---------- Passage to read
Friday, June 7, 2019

Portland 2019: Learning First Response



It was May 30th, the first day of Trail Skills College, and Zach and I wolfed down some pita chips with hummus, grabbed camping chairs, and walked in the dewy morning toward the yurt where we'd be taking our CPR and first aid classes. When you're in the wilderness, you always have the potential to be a first responder, whether you like it or not, so these classes were aimed at helping us do that with more competence. 

Zach looking adorable in his down vest
that he found at a thrift store!
Little groups of people stood around chatting, and we shyly hung to one side until someone smiled at us and invited us into one of the circles. It had been a long time since I'd been in a group where everyone knew what the Pacific Crest Trail was, and had a good idea of what thru-hiking entailed. Everyone there had some sort of impressive wilderness experience: section-hiking a lot of the PCT, working for the Forest Service or the Bureau of Land Management, hiking a diy trail through Montana, being an avid backcountry equestrian or mountain bike rider. I felt right at home.

Two women, broad-shouldered and with a friendly sternness, ushered us into the yurt, along with twenty other people, to learn CPR first. Dummy head/torsos lay scattered about. The next two hours were a crash course in learning what to do if someone is unresponsive, whether in a wilderness situation or otherwise, and it covered a dizzying amount of information. After practicing compressions, my shoulders and hands ached with the effort.
--------------------
---------- Records
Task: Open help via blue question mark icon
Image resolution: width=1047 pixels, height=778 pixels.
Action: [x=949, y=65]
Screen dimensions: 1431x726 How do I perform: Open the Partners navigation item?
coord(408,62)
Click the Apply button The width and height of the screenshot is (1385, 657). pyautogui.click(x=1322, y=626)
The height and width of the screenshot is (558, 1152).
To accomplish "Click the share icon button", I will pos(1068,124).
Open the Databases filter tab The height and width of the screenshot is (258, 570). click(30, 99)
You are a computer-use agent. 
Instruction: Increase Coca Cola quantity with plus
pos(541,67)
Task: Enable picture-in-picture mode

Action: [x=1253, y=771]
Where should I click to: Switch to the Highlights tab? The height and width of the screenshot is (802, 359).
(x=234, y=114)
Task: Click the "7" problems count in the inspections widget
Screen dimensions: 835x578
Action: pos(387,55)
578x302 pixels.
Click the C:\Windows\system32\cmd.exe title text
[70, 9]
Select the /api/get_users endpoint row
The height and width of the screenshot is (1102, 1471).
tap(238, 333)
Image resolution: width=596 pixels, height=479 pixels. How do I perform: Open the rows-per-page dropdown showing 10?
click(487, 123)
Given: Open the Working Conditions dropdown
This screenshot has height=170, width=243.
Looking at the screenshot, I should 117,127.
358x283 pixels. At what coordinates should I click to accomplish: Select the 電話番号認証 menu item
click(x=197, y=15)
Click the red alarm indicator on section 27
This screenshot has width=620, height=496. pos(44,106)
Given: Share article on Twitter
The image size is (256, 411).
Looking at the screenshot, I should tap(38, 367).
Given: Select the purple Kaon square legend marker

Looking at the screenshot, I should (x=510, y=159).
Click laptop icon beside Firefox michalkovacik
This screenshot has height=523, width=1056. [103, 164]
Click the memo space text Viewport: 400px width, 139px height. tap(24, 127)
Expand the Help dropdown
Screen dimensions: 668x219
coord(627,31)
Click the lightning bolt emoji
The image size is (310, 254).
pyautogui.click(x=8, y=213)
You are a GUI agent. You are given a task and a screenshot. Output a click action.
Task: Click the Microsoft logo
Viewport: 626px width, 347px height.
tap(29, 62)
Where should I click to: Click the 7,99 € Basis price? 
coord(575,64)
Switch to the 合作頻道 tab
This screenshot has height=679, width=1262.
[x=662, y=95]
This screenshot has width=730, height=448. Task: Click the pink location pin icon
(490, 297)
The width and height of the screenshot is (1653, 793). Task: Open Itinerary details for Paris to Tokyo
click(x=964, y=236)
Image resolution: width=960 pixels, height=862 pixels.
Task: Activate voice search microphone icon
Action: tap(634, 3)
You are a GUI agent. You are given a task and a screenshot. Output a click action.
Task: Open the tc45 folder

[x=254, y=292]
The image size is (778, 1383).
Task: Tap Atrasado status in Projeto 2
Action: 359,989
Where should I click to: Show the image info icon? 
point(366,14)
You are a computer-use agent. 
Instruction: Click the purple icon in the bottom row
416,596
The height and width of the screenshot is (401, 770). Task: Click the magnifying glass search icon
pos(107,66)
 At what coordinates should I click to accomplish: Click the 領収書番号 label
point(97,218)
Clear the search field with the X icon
--------------------
Questions:
• A. In the Trail Skills College post, how many other people were ushered into the yurt along with Zach and the writer to learn CPR?
• B. Resume the Trail Skills College post, starting right after its last sentence.

Task-by-task answers:
• A. Twenty other people.

• B.
Our teachers, both experienced in wilderness rescue, talked matter-of-factly about situations they'd been in where they helped do CPR on someone for four hours before finally giving up. They talked about good samaritan laws and safety procedures and what to do if you're alone and the person dies and you have to leave them on the trail. As they talked, a knot tightened in my stomach as I imagined what it would be like to find someone in the wilderness and know that I was the only thing standing between them and death. I have always respected first responders, but I began to have a more visceral appreciation of the incredible responsibility. 

At the end of the class, each of us got a card certifying us for CPR (good for two years), and we were allowed a quick break before plunging into Wilderness First Aid.

If I thought CPR was a lot of information, Wilderness First Aid was like drinking from a fire hose. Personal safety, disaster assessment, patient examination, way too many acronyms, triage, hypo- and hyperthermia, bandaging and splinting, punctured lungs, vital signs, ticks and insects, epi pens, first responder priorities, transport, making an evacuation plan, dehydration, dismemberment, tourniquets, asthma attacks, impalement (I nearly lost my lunch during that section)… For the next six hours, I tried my best to stay afloat in the geyser of information, including the frequent hands-on practice. 

The yurt grew hotter as the day progressed, and soon I was slick with sweat, chugging water in between trying to read a pulse, clear someone's spine for injuries, properly wrap and stabilize an ankle, or just keep track of all the different ailments.

Near the end of the class, we were split into groups and given a disaster scenario, with one of us acting as the victim. (We knew the event that had happened, but didn't know what the victim was suffering, and had to figure it out.) 

In the first scenario, I volunteered to be the first responder— in this case, the first person to come upon someone who had fallen down a fifty-foot scree field. Our actor got down on the ground and began screaming and crying, and the instant I found myself "in the scene," so to speak, my mind went blank. Literally the only thing I could remember to do was check her spine and have someone take vitals. I didn't remember anything else I'd been taught. If it had been a real-life situation, her lung would've collapsed before I could figure out what was wrong. Fortunately, though, my "teammates" stepped in to help, and we finished the scenario successfully, mostly by other people offering suggestions and making up for me completely blanking out.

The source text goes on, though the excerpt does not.